La autora es clara en que la responsabilidad no puede recaer solo en el entusiasmo individual de cada docente. Plantea que la formación inicial de maestros y los esquemas de desarrollo profesional tienen que ir cambiando al mismo ritmo que la tecnología, no quedarse atrás. Sin ese acompañamiento institucional, comunidades de aprendizaje profesional, coaching, capacitación a nivel distrital, hasta las herramientas más prometedoras terminan subutilizadas.
La diferencia entre que la IA empodere a los docentes o los limite no la define la tecnología en sí misma. La define la formación, el acompañamiento y las decisiones de política educativa que se tomen alrededor de ella.
Algo para llevar al aula
Si tuviera que resumir lo que dicen estas tres fuentes, sería más o menos así: la IA no viene a ocupar el lugar del maestro, pero sí puede cambiar en qué gasta su tiempo y su energía cada día.

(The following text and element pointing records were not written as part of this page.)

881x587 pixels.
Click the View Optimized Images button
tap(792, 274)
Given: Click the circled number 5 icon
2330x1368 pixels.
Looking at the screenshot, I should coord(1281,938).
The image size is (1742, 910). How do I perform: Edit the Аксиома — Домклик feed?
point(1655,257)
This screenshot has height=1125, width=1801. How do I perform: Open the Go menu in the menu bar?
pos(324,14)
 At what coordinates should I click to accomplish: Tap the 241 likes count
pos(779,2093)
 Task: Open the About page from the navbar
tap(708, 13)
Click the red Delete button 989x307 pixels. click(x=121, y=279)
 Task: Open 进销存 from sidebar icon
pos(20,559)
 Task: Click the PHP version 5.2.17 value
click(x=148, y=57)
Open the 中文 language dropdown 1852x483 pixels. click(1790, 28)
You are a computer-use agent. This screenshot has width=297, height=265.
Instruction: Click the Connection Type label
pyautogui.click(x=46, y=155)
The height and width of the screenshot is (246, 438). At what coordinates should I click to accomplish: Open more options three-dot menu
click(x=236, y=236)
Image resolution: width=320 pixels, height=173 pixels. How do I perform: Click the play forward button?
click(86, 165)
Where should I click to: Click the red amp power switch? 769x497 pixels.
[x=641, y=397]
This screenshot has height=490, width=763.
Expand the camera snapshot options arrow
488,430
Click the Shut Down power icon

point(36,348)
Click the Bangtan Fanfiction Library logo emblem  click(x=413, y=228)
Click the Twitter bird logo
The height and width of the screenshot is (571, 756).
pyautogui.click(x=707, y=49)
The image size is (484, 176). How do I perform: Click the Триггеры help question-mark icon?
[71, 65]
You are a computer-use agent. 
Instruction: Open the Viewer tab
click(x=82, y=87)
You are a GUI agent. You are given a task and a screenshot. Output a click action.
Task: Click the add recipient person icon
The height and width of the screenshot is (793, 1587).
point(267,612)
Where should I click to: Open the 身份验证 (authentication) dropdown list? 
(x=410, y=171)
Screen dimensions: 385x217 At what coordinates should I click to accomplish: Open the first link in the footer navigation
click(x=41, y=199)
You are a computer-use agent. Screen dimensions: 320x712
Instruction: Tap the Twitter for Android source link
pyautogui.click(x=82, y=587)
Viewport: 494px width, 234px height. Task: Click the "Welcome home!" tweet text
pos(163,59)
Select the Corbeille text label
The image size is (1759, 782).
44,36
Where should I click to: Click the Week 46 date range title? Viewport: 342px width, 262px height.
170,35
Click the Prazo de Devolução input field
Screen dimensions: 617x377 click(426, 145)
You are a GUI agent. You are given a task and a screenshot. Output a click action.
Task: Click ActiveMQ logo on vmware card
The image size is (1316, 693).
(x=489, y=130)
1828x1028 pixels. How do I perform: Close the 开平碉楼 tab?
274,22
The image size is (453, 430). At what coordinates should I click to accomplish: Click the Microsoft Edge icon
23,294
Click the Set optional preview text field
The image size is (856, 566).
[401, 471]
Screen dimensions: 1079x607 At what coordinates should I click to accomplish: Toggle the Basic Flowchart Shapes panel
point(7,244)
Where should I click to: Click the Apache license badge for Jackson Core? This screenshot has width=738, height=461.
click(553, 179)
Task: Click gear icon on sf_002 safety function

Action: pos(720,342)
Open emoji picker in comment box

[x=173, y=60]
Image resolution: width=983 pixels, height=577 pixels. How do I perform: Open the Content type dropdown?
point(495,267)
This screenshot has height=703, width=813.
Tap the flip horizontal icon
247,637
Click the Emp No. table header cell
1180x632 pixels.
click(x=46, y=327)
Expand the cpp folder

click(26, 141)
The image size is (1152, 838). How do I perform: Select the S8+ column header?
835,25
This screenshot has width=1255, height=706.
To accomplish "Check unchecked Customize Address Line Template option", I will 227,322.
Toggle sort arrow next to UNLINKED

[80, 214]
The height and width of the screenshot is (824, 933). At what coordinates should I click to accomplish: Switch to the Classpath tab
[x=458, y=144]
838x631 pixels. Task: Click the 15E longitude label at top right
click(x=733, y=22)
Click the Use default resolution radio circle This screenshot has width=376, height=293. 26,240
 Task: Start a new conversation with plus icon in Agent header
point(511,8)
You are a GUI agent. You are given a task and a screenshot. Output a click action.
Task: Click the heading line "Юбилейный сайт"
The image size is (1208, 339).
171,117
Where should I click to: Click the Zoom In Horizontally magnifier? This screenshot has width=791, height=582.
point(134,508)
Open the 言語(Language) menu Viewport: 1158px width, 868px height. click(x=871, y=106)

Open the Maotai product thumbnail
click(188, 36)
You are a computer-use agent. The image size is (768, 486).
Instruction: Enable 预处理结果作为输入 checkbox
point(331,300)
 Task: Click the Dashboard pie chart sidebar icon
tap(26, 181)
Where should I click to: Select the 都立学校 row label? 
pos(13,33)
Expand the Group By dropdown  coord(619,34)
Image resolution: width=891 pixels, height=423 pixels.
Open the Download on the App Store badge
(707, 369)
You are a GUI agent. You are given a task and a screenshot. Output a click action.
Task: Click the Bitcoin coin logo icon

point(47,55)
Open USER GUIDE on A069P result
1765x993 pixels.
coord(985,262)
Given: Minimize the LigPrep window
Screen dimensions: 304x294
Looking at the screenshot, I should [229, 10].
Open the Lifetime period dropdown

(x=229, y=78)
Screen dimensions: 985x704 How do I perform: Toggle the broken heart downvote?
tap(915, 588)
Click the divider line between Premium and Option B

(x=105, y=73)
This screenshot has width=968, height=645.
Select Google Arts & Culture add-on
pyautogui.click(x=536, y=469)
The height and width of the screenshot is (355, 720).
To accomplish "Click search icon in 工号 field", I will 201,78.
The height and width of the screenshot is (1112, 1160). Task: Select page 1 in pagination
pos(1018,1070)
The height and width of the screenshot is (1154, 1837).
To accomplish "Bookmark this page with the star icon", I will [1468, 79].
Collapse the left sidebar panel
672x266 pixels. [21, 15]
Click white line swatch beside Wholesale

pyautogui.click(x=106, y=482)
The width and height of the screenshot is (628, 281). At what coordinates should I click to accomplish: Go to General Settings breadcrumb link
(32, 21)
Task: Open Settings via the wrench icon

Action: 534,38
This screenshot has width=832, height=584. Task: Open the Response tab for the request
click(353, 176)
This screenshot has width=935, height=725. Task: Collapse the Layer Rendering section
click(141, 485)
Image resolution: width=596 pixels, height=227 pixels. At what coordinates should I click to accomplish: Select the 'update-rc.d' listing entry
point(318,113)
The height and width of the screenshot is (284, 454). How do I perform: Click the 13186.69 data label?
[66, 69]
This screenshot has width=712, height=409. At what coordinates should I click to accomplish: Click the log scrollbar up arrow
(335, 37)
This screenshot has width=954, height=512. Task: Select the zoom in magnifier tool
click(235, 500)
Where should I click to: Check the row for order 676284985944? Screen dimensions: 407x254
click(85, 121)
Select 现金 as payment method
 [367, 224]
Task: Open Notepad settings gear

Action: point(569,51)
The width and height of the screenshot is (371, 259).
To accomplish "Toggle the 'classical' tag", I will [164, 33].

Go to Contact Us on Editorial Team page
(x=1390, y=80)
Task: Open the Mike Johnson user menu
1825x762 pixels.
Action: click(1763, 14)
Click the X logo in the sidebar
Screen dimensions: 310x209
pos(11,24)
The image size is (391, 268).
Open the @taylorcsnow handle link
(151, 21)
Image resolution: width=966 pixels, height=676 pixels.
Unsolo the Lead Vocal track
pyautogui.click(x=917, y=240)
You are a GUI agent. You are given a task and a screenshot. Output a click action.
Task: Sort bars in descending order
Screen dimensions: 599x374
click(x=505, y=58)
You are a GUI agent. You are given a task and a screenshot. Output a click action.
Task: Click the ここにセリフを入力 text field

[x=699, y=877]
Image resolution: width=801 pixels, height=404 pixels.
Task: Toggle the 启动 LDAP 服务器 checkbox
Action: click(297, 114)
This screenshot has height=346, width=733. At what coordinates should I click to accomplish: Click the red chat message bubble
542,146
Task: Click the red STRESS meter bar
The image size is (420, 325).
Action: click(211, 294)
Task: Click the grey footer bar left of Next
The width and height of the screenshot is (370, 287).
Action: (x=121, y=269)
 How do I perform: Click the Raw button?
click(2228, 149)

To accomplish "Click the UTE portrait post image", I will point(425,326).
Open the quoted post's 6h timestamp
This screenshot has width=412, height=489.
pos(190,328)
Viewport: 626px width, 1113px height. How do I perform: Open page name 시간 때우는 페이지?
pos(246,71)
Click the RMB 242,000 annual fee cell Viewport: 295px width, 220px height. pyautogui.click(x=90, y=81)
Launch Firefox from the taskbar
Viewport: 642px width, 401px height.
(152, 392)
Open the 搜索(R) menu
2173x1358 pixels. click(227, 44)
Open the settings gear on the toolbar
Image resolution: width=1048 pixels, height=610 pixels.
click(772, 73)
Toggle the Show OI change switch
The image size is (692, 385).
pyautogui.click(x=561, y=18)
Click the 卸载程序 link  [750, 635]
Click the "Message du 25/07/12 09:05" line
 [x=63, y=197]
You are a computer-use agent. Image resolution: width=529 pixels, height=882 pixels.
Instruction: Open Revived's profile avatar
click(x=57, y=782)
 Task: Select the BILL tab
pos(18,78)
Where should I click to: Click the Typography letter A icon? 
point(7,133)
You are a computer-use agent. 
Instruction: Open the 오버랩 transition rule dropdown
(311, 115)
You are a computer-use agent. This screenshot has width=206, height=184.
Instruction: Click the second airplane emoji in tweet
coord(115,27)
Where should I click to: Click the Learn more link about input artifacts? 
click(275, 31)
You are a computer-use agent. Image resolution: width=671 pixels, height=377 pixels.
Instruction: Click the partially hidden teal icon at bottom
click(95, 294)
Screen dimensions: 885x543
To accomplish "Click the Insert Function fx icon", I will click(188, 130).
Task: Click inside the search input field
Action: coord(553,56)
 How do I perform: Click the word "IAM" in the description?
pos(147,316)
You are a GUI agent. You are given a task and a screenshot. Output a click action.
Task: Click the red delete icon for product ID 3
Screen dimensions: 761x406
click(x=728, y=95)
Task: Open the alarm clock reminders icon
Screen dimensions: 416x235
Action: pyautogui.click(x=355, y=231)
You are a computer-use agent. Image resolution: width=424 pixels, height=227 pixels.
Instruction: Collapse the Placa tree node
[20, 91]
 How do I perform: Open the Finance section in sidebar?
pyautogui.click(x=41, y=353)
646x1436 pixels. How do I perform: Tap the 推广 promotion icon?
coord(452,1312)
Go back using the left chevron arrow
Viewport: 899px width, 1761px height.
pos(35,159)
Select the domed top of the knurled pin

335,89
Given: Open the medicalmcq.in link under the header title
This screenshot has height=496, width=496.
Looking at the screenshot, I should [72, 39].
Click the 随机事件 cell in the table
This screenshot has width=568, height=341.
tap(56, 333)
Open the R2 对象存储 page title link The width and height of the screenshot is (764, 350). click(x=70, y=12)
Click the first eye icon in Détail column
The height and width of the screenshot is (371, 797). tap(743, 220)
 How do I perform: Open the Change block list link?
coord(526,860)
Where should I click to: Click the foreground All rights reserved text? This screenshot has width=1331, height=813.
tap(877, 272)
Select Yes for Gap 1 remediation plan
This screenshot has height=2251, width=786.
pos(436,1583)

Algunas ideas concretas que se desprenden de estas fuentes:
- Usa la IA para tareas mecánicas y repetitivas (borradores de planificación, organización de materiales, plantillas de comunicación), no para decisiones pedagógicas que requieren tu criterio sobre un grupo específico.
- Pide a tu escuela o distrito espacios formales de formación en IA, no solo la opción de aprender por cuenta propia en tu tiempo libre.
- Habla con tus estudiantes sobre cuándo conviene usar IA y cuándo no: la discusión sobre uso responsable importa tanto para ellos como para ti.
- Si notas que una herramienta empieza a decidir por ti (qué enseñar, cómo evaluar, qué actividades proponer) sin que la revises, es momento de recuperar ese control.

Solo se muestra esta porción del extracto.